● **Exercise requirements**:
1. In the forum thread on quadrant scores, what score does Jmoney4769 say is reachable with a Droid X?
2. Update the quadrant scores thread between "I read a lot" and "a quadrant score.", inclusive, replacing "battery life" with "battery endurance".

● **Text section**:
begin

# quadrant scores



## Libbydude (Jun 13, 2011)

I read a lot of stuff about different roms. It seems that at the end of the day the speed and battery life are people's main concern. And there is always someone throwing around a quadrant score.

I have observed that the only difference in performance between cm7 or cm based roms and run of the mill gb roms (as scored by quadrant) is the lack of lag in the database writes.

So is it really a good comparison or "apples and oranges"? 
I already lean towards the latter but am interested in what you all have to say.


----------



## SyNiK4L (Jun 7, 2011)

hmm well..i was on liberty for awhile never ran a quadrant. and then moved to cm7. and also have never run a quadrant....while i can seriously say that cm7 is faster for me. battery life is deff worse on cm7 than it is on liberty. so if u need battery life go liberty and if u need speed go cm7...i honestly always have a charger around me so i dont need to worry about the battery issue. but others will tell u differently.


----------



## Libbydude (Jun 13, 2011)

"SyNiK4L said:


> hmm well..i was on liberty for awhile never ran a quadrant. and then moved to cm7. and also have never run a quadrant....while i can seriously say that cm7 is faster for me. battery life is deff worse on cm7 than it is on liberty. so if u need battery life go liberty and if u need speed go cm7...i honestly always have a charger around me so i dont need to worry about the battery issue. but others will tell u differently.


I love to cruise the forums and read about everybody telling each other differently. Lol


----------



## Jmoney4769 (Jun 7, 2011)

Quadrant scores mean absolutely nothing. I can get over 3000 with my Droid X. They are only a form of benchmarking. Use what you like. Don't worry about a number associated with it.


----------



## PatHoge (Jun 7, 2011)

"Jmoney4769 said:


> Quadrant scores mean absolutely nothing. I can get over 3000 with my Droid X. They are only a form of benchmarking. Use what you like. Don't worry about a number associated with it.

end

● **Given data**:
begin

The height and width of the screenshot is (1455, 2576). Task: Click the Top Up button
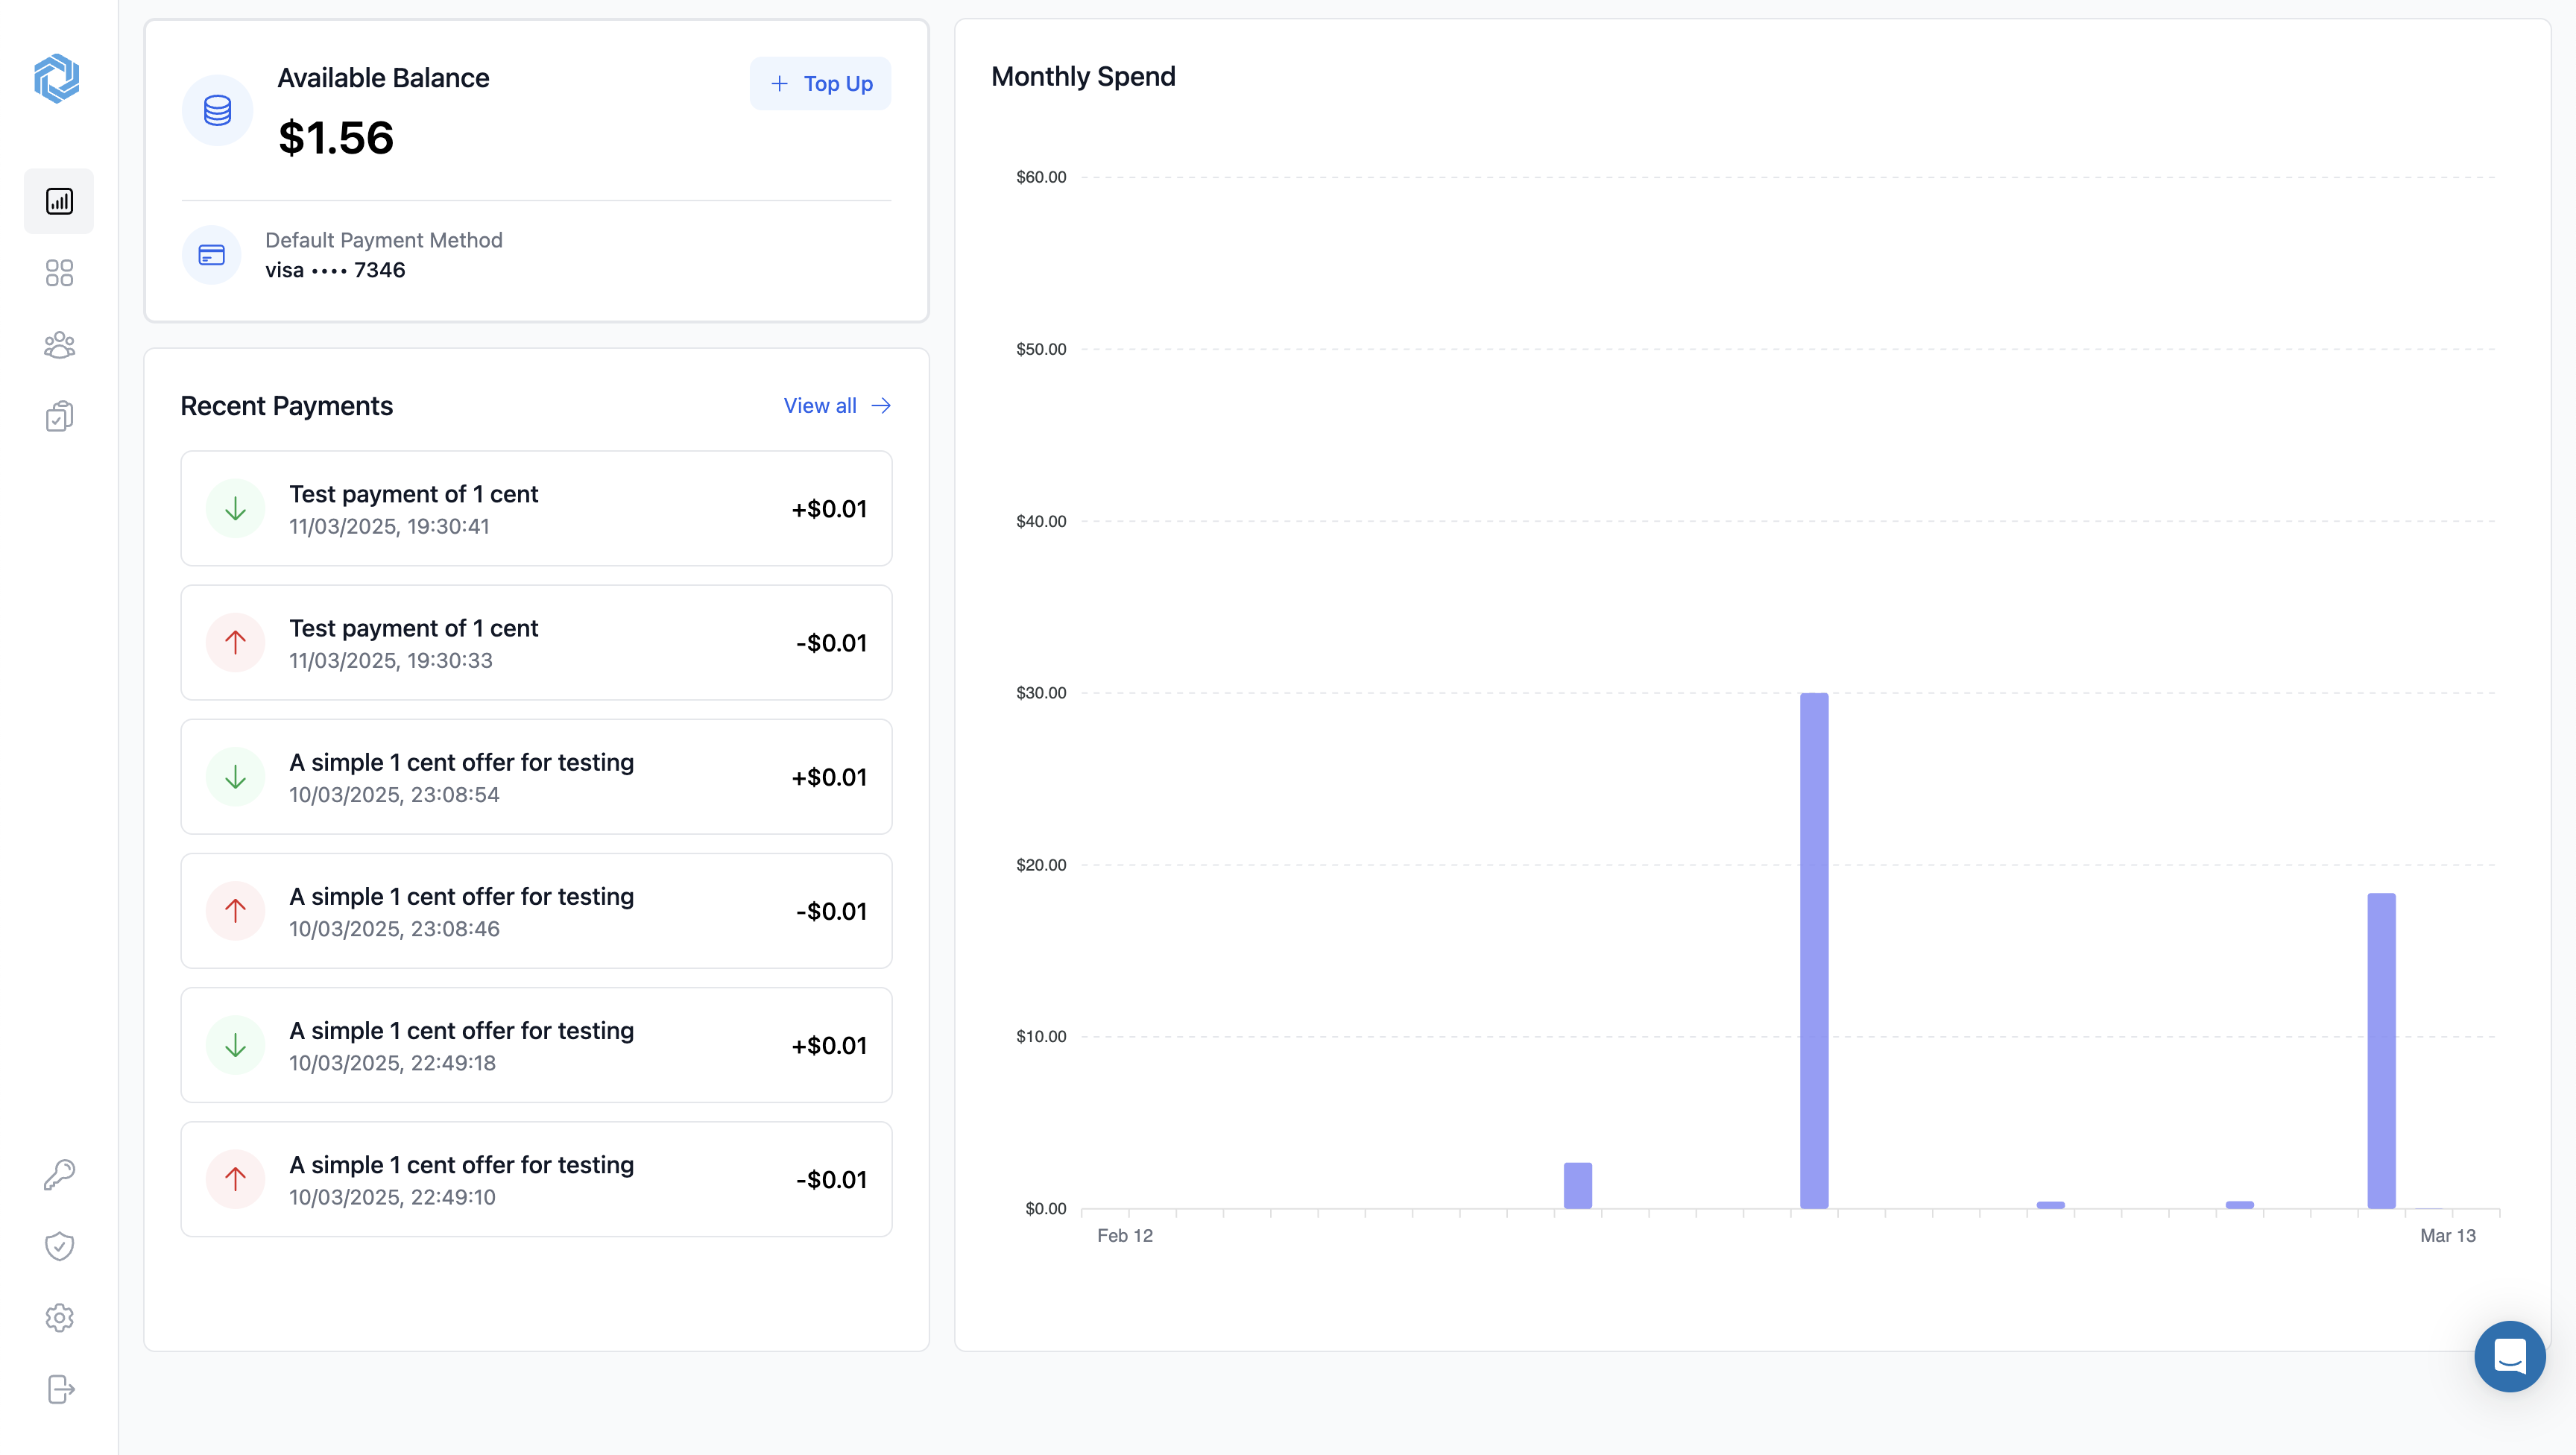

end

● **Exercise results**:
1. Over 3000.

2.
I read a lot of stuff about different roms. It seems that at the end of the day the speed and battery endurance are people's main concern. And there is always someone throwing around a quadrant score.